Yes, ticks can get through fabric! They can climb and cling to clothing, bedding, and other surfaces. The most important thing to remember is that not all fabrics are equally effective at keeping ticks out. For example, cotton may seem like an ideal fabric for repelling ticks, but this isn’t always the case because ticks can easily find their way into the many holes created by their loose weave.
Other fabrics susceptible to tick penetration include wool, jeans, polyester (both have small holes), and nylon (which has larger gaps).
Clothing to Wear to Avoid Ticks
The best clothing for keeping ticks at bay (believe it or not) are leggings, and long, thick socks pulled up over the calf. How do leggings keep ticks out if jeans can’t? The leggings fabric has a tighter weave and doesn’t leave tiny holes that ticks can crawl through. However, the type of leggings should be the type used for workouts or cycling. Thinner leggings may not be as effective.
Also, wear long sleeves, a hat, and closed-toe shoes when you go outside, especially in wooded areas. Ticks like to climb tall grasses and bushes, so if you’re hiking in a wooded area with tall grasses or bushes, be extra careful of your surroundings when walking through them.
Tips for Protecting Yourself from Ticks
1. Spray insect repellent on your exposed skin and clothing when traveling in areas where ticks are known to live. Permethrin is recommended because it kills ticks but is also toxic to animals. A good alternative is Picaridin. It is eco-friendly as well as safe for people and animals. Some studies have shown that a combination of thyme and citronella oil to be effective.
2. Check yourself for ticks frequently throughout the day when spending time outdoors—especially after being in grassy areas or walking through brushy woods or tall grasses where they like to hide out waiting for their next meal!
3. Avoid walking through tall grasses and other areas where ticks may hide if possible. If you have to walk through these areas, wear protective clothing and check immediately after leaving the area.
4. Carry a lint roller to grab pesky ticks you find on clothing. The roller will pick up the tick and trap it on the sticky sheet. Then you can just tear off the sheet, roll it up, and throw it away. This tip is from the Farmer’s Almanac.

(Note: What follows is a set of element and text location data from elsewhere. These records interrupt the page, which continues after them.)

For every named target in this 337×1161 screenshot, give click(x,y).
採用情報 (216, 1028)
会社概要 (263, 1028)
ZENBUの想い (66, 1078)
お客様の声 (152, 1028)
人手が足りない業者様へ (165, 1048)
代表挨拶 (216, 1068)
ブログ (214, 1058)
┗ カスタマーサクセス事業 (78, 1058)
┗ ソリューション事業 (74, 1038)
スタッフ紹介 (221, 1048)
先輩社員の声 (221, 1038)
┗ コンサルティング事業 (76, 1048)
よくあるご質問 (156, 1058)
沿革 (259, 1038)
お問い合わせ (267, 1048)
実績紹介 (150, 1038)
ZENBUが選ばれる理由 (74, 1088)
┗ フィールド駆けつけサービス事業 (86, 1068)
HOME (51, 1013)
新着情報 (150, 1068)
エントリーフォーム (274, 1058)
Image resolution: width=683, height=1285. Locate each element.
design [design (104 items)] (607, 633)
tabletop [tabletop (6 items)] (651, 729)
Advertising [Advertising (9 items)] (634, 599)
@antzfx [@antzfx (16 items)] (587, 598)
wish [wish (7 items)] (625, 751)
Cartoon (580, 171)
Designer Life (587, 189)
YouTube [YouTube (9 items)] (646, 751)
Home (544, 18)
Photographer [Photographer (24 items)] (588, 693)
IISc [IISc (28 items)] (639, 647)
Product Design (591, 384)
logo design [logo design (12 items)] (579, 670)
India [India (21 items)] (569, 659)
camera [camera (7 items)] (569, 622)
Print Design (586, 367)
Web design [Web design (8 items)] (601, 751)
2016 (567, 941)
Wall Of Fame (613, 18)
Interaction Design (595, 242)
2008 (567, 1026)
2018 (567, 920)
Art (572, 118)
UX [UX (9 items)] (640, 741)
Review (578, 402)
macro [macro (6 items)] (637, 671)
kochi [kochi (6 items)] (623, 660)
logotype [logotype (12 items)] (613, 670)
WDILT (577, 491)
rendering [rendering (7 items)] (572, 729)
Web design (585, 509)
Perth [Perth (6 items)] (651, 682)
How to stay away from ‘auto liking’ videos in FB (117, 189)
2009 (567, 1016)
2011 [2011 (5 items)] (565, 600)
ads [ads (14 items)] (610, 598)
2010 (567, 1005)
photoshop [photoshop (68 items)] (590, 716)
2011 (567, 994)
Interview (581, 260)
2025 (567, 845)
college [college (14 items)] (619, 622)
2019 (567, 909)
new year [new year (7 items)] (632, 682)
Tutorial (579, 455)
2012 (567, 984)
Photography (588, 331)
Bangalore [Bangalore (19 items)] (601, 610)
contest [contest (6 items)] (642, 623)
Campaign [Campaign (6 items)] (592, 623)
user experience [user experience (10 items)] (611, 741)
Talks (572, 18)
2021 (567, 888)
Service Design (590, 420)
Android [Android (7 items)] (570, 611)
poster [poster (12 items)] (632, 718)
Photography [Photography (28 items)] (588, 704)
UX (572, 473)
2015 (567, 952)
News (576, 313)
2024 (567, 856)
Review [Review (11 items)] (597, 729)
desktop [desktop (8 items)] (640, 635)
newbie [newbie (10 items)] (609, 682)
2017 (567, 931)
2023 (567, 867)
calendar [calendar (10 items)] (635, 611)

5. Wear light-colored clothing so that you can spot any ticks easily. If you’re going to be outdoors for several days at a time and plan on doing some serious hiking, consider wearing light-colored long pants rather than shorts.
It is also worth noting that some studies have shown that dark-colored clothing attracts fewer ticks, but they will be harder to spot. This is a divided issue.
6. Shower right after coming indoors from an outing in a tick-infested area. Any that have made their way onto your clothes can be removed quickly before they make it onto your skin. Also, make sure to check your car for ticks that may have fallen off your hiking equipment.
How to Remove a Tick
If you’re concerned about ticks, it’s best to take precautions. Ticks are most active during the warmer months, so check your clothing and skin for any signs of ticks after spending time outdoors. If you find one attached or crawling on your skin, use tweezers to grab the tick as close to the skin as possible. Do not squeeze the tick, as this may cause it to regurgitate into your skin and increase your risk of infection. The CDC has more information and a tutorial on how to remove ticks.
Where to Look for Ticks on the Body
Ticks typically crawl to the host’s head, neck, and ears. They usually insert themselves into hair follicles or beneath loose skin in these areas.
Ticks can also find a home behind your knees, around your waist, and in your armpits. If you wear long pants and tuck them into socks when you’re outside (which is an excellent idea), ticks will be less likely to find their way onto your legs than if exposed.
The key to being safe from ticks in the great outdoors is to keep an eye out for them, avoid those areas where they are known to be, and wear clothing that makes it harder for them to get ahold—taking some precautions and staying vigilant while outside can minimize the risk of injury and illness.